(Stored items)

%%

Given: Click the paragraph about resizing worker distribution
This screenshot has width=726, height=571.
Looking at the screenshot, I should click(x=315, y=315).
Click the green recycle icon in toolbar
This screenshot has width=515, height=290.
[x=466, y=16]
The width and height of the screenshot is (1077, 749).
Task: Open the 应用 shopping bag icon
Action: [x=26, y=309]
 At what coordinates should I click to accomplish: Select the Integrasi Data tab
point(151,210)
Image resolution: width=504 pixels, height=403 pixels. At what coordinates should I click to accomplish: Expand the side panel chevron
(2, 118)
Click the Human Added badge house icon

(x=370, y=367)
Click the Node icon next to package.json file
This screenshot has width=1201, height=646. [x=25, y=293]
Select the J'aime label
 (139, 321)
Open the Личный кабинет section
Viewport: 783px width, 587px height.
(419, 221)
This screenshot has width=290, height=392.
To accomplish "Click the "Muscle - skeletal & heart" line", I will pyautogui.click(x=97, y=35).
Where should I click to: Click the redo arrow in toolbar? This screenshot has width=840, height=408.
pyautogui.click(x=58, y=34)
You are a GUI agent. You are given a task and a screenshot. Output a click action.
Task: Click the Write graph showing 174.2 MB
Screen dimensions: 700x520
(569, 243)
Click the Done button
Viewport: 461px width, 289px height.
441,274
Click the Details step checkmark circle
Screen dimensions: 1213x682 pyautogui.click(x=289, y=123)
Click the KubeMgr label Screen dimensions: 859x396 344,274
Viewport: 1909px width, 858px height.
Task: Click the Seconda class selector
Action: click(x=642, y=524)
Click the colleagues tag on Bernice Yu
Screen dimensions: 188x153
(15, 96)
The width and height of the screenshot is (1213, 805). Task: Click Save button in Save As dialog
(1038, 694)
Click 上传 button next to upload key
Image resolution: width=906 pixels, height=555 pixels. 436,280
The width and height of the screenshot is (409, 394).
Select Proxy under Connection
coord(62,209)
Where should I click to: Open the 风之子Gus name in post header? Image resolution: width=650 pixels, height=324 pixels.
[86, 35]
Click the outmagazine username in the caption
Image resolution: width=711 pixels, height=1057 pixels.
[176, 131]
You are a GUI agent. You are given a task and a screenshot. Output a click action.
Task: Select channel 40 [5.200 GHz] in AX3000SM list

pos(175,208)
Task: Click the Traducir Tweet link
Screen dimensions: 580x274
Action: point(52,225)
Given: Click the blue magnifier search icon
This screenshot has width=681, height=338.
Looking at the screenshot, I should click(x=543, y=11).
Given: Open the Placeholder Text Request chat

%%

> [YOUR OBJECTIVE]
Give the data back in full, exactly as written.

> [SOLUTION BELOW]
Given: Click the paragraph about resizing worker distribution
This screenshot has width=726, height=571.
Looking at the screenshot, I should click(x=315, y=315).
Click the green recycle icon in toolbar
This screenshot has width=515, height=290.
[x=466, y=16]
The width and height of the screenshot is (1077, 749).
Task: Open the 应用 shopping bag icon
Action: [x=26, y=309]
 At what coordinates should I click to accomplish: Select the Integrasi Data tab
point(151,210)
Image resolution: width=504 pixels, height=403 pixels. At what coordinates should I click to accomplish: Expand the side panel chevron
(2, 118)
Click the Human Added badge house icon

(x=370, y=367)
Click the Node icon next to package.json file
This screenshot has width=1201, height=646. [x=25, y=293]
Select the J'aime label
 (139, 321)
Open the Личный кабинет section
Viewport: 783px width, 587px height.
(419, 221)
This screenshot has width=290, height=392.
To accomplish "Click the "Muscle - skeletal & heart" line", I will pyautogui.click(x=97, y=35).
Where should I click to: Click the redo arrow in toolbar? This screenshot has width=840, height=408.
pyautogui.click(x=58, y=34)
You are a GUI agent. You are given a task and a screenshot. Output a click action.
Task: Click the Write graph showing 174.2 MB
Screen dimensions: 700x520
(569, 243)
Click the Done button
Viewport: 461px width, 289px height.
441,274
Click the Details step checkmark circle
Screen dimensions: 1213x682 pyautogui.click(x=289, y=123)
Click the KubeMgr label Screen dimensions: 859x396 344,274
Viewport: 1909px width, 858px height.
Task: Click the Seconda class selector
Action: click(x=642, y=524)
Click the colleagues tag on Bernice Yu
Screen dimensions: 188x153
(15, 96)
The width and height of the screenshot is (1213, 805). Task: Click Save button in Save As dialog
(1038, 694)
Click 上传 button next to upload key
Image resolution: width=906 pixels, height=555 pixels. 436,280
The width and height of the screenshot is (409, 394).
Select Proxy under Connection
coord(62,209)
Where should I click to: Open the 风之子Gus name in post header? Image resolution: width=650 pixels, height=324 pixels.
[86, 35]
Click the outmagazine username in the caption
Image resolution: width=711 pixels, height=1057 pixels.
[176, 131]
You are a GUI agent. You are given a task and a screenshot. Output a click action.
Task: Select channel 40 [5.200 GHz] in AX3000SM list

pos(175,208)
Task: Click the Traducir Tweet link
Screen dimensions: 580x274
Action: point(52,225)
Given: Click the blue magnifier search icon
This screenshot has width=681, height=338.
Looking at the screenshot, I should click(x=543, y=11).
Given: Open the Placeholder Text Request chat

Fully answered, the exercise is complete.